_What you have to do:_
Copy nothing but the lines from the line with "The image size is (542, 756)." to the end of the records, retyped exactly. Pictures stay out.

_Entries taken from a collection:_
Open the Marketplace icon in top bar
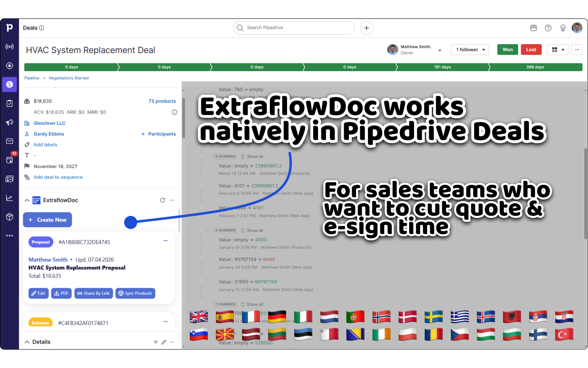This screenshot has width=588, height=368. coord(533,28)
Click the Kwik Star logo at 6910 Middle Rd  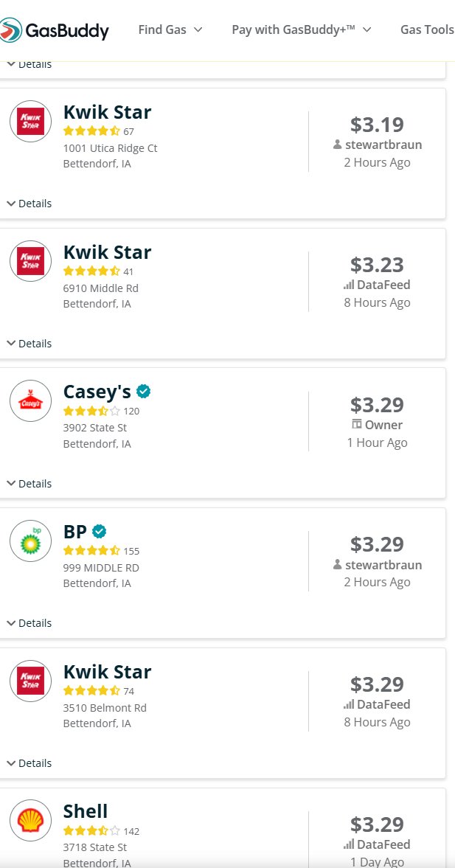(30, 261)
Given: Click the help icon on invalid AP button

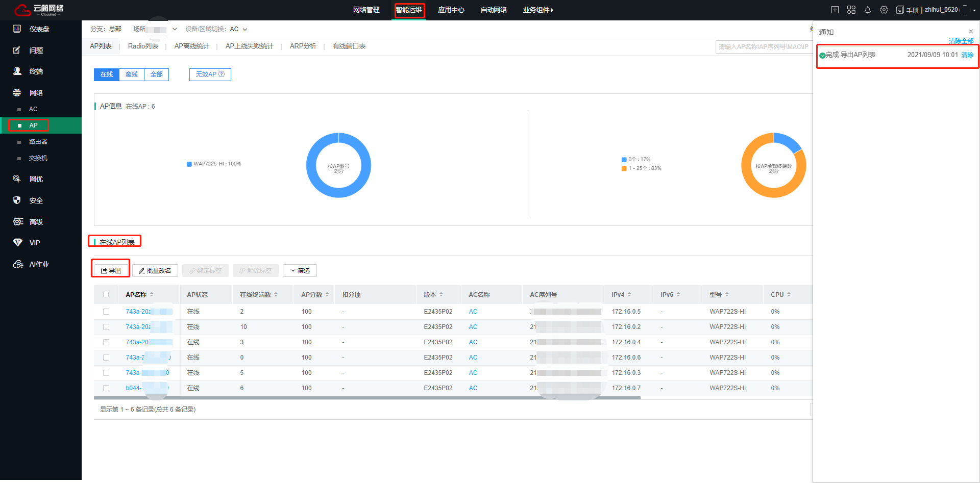Looking at the screenshot, I should click(222, 74).
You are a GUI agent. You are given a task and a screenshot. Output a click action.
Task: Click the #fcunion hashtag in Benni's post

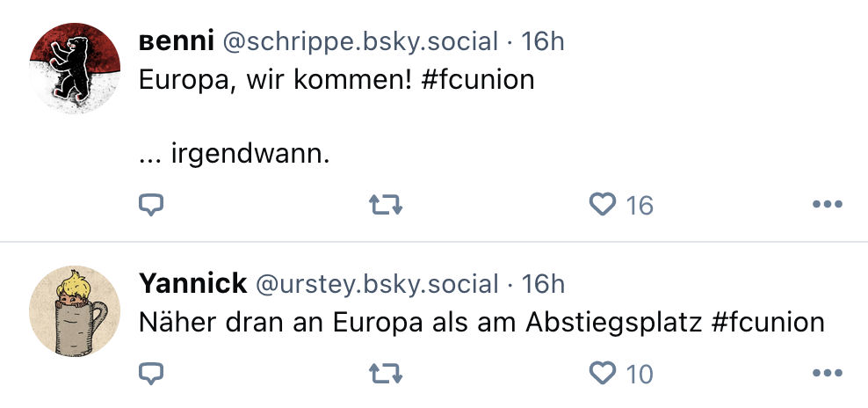(x=478, y=80)
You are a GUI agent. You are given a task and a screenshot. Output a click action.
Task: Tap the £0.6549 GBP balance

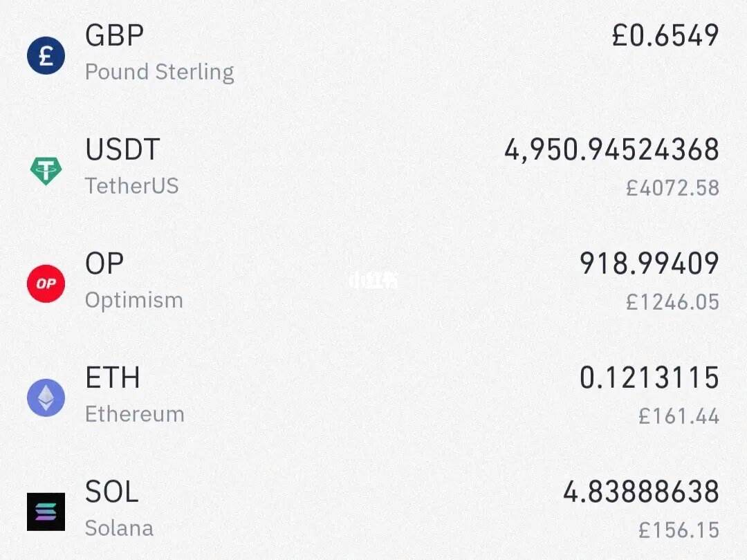click(665, 35)
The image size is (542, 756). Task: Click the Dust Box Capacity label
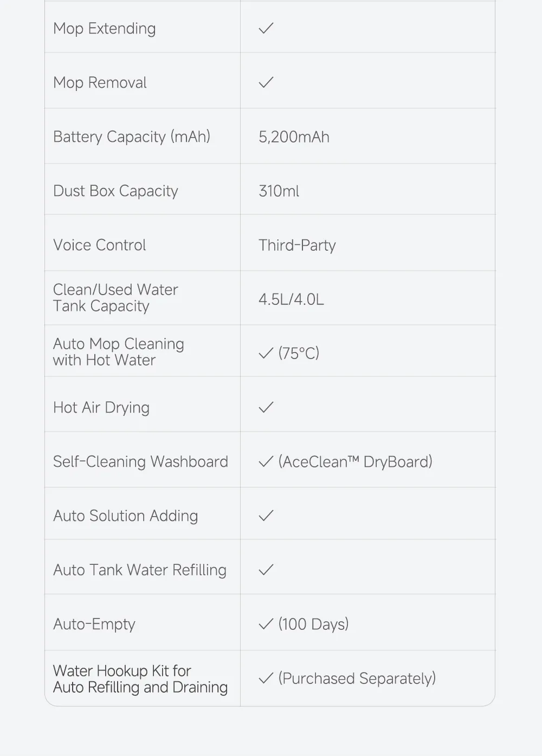click(115, 191)
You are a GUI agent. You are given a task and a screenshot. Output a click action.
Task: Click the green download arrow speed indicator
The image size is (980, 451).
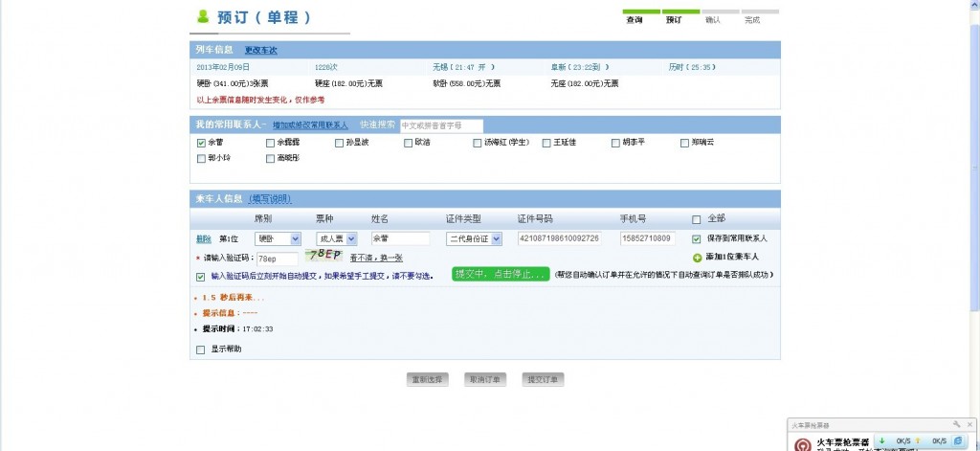point(882,441)
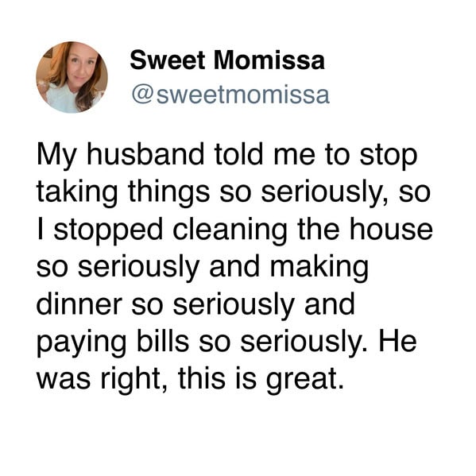Select the tweet line starting 'My husband told'

[x=227, y=157]
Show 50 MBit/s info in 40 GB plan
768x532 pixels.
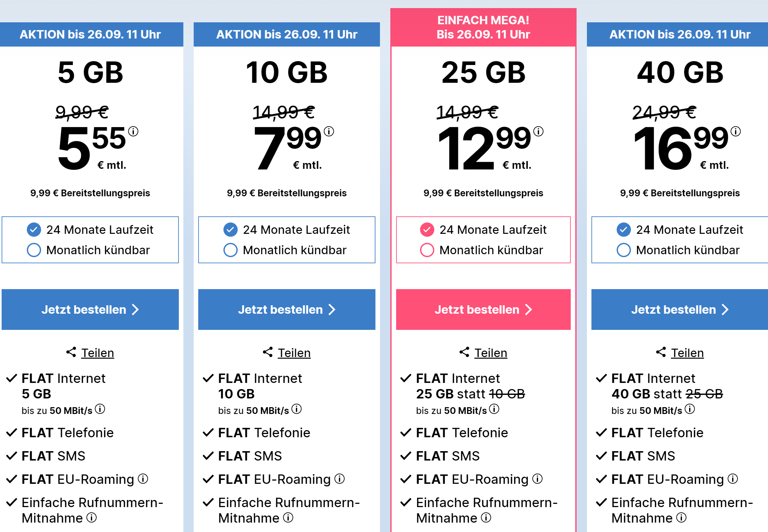[x=690, y=409]
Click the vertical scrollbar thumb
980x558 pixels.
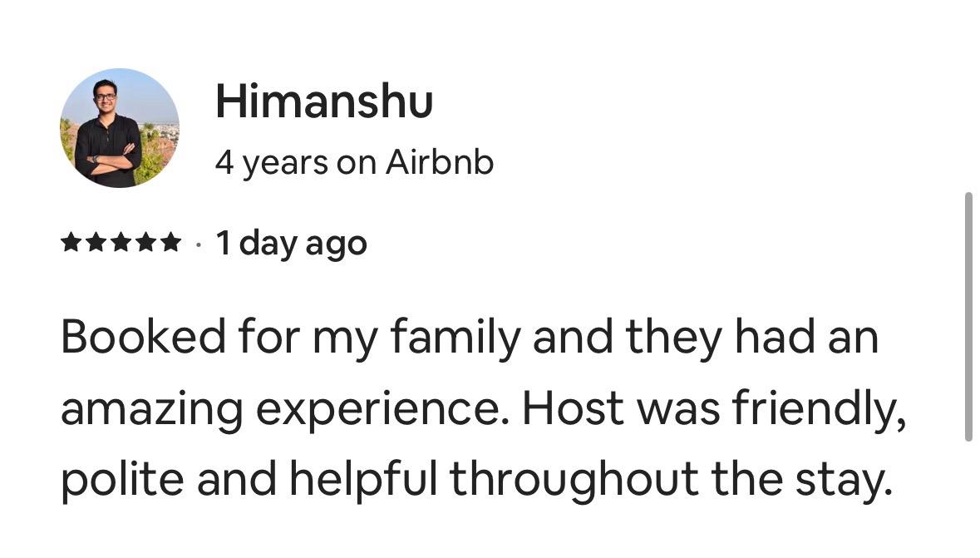pyautogui.click(x=968, y=316)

_Finished task:_
The image size is (542, 756). Task: Click the Dust Box Capacity label
click(115, 191)
You are a GUI agent. You are given a task and a screenshot. Output a click action.
Task: Click the green download arrow speed indicator
The image size is (980, 451).
point(882,441)
Select the tweet line starting 'My husband told'

[x=227, y=157]
Show 50 MBit/s info in 40 GB plan
768x532 pixels.
[x=690, y=409]
Click the vertical scrollbar thumb
980x558 pixels.
pyautogui.click(x=968, y=316)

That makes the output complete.